■ **WHAT IS EXPECTED**
Line by line, copy the material that follows without leaving anything out.

■ **AVAILABLE DATA**
+++
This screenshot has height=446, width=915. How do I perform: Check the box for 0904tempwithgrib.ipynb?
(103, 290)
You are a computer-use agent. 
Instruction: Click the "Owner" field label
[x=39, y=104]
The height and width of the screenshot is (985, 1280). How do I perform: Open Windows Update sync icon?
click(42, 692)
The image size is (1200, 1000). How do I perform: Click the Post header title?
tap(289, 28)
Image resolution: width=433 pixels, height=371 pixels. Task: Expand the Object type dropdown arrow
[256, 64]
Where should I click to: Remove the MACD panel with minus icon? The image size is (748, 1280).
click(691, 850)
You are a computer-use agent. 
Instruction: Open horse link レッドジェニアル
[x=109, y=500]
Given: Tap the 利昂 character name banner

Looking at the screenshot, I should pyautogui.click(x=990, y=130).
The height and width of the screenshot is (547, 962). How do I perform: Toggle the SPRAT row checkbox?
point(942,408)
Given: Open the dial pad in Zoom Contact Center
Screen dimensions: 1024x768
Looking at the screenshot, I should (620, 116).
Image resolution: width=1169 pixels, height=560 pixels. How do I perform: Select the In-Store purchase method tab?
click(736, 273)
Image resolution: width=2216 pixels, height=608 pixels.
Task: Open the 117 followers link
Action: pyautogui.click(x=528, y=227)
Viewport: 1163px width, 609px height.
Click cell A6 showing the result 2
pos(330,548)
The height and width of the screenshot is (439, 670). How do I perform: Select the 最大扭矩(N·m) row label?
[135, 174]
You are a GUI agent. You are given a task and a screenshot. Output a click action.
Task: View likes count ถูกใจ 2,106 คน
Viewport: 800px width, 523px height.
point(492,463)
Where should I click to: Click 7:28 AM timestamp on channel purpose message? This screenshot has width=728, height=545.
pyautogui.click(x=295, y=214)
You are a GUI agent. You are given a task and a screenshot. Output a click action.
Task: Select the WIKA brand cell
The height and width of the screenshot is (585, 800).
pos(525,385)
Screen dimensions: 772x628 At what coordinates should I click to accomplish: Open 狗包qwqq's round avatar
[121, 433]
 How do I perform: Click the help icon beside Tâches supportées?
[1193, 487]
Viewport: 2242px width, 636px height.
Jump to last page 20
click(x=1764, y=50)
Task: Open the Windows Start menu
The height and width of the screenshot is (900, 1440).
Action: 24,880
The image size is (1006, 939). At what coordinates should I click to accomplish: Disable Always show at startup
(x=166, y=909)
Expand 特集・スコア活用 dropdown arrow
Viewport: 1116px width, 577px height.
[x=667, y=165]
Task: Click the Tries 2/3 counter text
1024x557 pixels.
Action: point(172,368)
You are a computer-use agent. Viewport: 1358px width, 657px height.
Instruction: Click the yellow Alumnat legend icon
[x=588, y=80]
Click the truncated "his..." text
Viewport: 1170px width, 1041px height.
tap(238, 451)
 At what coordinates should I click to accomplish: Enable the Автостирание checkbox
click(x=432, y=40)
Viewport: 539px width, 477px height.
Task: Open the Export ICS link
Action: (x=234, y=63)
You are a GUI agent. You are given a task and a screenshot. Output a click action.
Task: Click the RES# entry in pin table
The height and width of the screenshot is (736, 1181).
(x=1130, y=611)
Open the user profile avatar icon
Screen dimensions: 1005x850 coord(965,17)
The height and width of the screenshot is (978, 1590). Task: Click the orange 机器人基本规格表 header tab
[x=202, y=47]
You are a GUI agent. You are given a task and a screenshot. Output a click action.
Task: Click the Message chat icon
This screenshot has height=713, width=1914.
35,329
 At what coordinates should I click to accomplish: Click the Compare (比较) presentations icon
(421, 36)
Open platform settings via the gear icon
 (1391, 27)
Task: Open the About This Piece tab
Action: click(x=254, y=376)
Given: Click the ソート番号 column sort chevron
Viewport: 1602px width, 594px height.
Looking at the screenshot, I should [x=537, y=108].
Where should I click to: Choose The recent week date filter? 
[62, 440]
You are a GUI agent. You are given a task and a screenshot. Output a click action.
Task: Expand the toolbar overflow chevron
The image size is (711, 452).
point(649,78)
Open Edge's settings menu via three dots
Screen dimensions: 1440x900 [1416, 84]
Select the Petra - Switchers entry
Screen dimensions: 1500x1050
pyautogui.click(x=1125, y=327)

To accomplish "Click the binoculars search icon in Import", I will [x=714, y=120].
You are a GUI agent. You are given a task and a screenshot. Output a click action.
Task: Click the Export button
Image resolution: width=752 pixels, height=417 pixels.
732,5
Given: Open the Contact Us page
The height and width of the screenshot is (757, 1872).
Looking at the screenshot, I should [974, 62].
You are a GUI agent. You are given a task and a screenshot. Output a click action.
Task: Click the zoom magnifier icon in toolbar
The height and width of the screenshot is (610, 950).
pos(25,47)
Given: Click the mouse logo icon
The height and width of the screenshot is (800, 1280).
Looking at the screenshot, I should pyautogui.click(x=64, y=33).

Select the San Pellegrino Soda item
+++
■ **ANSWER TO THIS TASK**
This screenshot has height=446, width=915. How do I perform: Check the box for 0904tempwithgrib.ipynb?
(103, 290)
You are a computer-use agent. 
Instruction: Click the "Owner" field label
[x=39, y=104]
The height and width of the screenshot is (985, 1280). How do I perform: Open Windows Update sync icon?
click(42, 692)
The image size is (1200, 1000). How do I perform: Click the Post header title?
tap(289, 28)
Image resolution: width=433 pixels, height=371 pixels. Task: Expand the Object type dropdown arrow
[256, 64]
Where should I click to: Remove the MACD panel with minus icon? The image size is (748, 1280).
click(691, 850)
You are a computer-use agent. 
Instruction: Open horse link レッドジェニアル
[x=109, y=500]
Given: Tap the 利昂 character name banner

Looking at the screenshot, I should pyautogui.click(x=990, y=130).
The height and width of the screenshot is (547, 962). How do I perform: Toggle the SPRAT row checkbox?
point(942,408)
Given: Open the dial pad in Zoom Contact Center
Screen dimensions: 1024x768
Looking at the screenshot, I should (620, 116).
Image resolution: width=1169 pixels, height=560 pixels. How do I perform: Select the In-Store purchase method tab?
click(736, 273)
Image resolution: width=2216 pixels, height=608 pixels.
Task: Open the 117 followers link
Action: pyautogui.click(x=528, y=227)
Viewport: 1163px width, 609px height.
Click cell A6 showing the result 2
pos(330,548)
The height and width of the screenshot is (439, 670). How do I perform: Select the 最大扭矩(N·m) row label?
[135, 174]
You are a GUI agent. You are given a task and a screenshot. Output a click action.
Task: View likes count ถูกใจ 2,106 คน
Viewport: 800px width, 523px height.
point(492,463)
Where should I click to: Click 7:28 AM timestamp on channel purpose message? This screenshot has width=728, height=545.
pyautogui.click(x=295, y=214)
You are a GUI agent. You are given a task and a screenshot. Output a click action.
Task: Select the WIKA brand cell
The height and width of the screenshot is (585, 800).
pos(525,385)
Screen dimensions: 772x628 At what coordinates should I click to accomplish: Open 狗包qwqq's round avatar
[121, 433]
 How do I perform: Click the help icon beside Tâches supportées?
[1193, 487]
Viewport: 2242px width, 636px height.
Jump to last page 20
click(x=1764, y=50)
Task: Open the Windows Start menu
The height and width of the screenshot is (900, 1440).
Action: 24,880
The image size is (1006, 939). At what coordinates should I click to accomplish: Disable Always show at startup
(x=166, y=909)
Expand 特集・スコア活用 dropdown arrow
Viewport: 1116px width, 577px height.
[x=667, y=165]
Task: Click the Tries 2/3 counter text
1024x557 pixels.
Action: point(172,368)
You are a computer-use agent. Viewport: 1358px width, 657px height.
Instruction: Click the yellow Alumnat legend icon
[x=588, y=80]
Click the truncated "his..." text
Viewport: 1170px width, 1041px height.
tap(238, 451)
 At what coordinates should I click to accomplish: Enable the Автостирание checkbox
click(x=432, y=40)
Viewport: 539px width, 477px height.
Task: Open the Export ICS link
Action: (x=234, y=63)
You are a GUI agent. You are given a task and a screenshot. Output a click action.
Task: Click the RES# entry in pin table
The height and width of the screenshot is (736, 1181).
(x=1130, y=611)
Open the user profile avatar icon
Screen dimensions: 1005x850 coord(965,17)
The height and width of the screenshot is (978, 1590). Task: Click the orange 机器人基本规格表 header tab
[x=202, y=47]
You are a GUI agent. You are given a task and a screenshot. Output a click action.
Task: Click the Message chat icon
This screenshot has height=713, width=1914.
35,329
 At what coordinates should I click to accomplish: Click the Compare (比较) presentations icon
(421, 36)
Open platform settings via the gear icon
 (1391, 27)
Task: Open the About This Piece tab
Action: click(x=254, y=376)
Given: Click the ソート番号 column sort chevron
Viewport: 1602px width, 594px height.
Looking at the screenshot, I should [x=537, y=108].
Where should I click to: Choose The recent week date filter? 
[62, 440]
You are a GUI agent. You are given a task and a screenshot. Output a click action.
Task: Expand the toolbar overflow chevron
The image size is (711, 452).
point(649,78)
Open Edge's settings menu via three dots
Screen dimensions: 1440x900 [1416, 84]
Select the Petra - Switchers entry
Screen dimensions: 1500x1050
pyautogui.click(x=1125, y=327)

To accomplish "Click the binoculars search icon in Import", I will [x=714, y=120].
You are a GUI agent. You are given a task and a screenshot. Output a click action.
Task: Click the Export button
Image resolution: width=752 pixels, height=417 pixels.
732,5
Given: Open the Contact Us page
The height and width of the screenshot is (757, 1872).
Looking at the screenshot, I should [974, 62].
You are a GUI agent. You are given a task and a screenshot. Output a click action.
Task: Click the zoom magnifier icon in toolbar
The height and width of the screenshot is (610, 950).
pos(25,47)
Given: Click the mouse logo icon
The height and width of the screenshot is (800, 1280).
Looking at the screenshot, I should pyautogui.click(x=64, y=33).

Select the San Pellegrino Soda item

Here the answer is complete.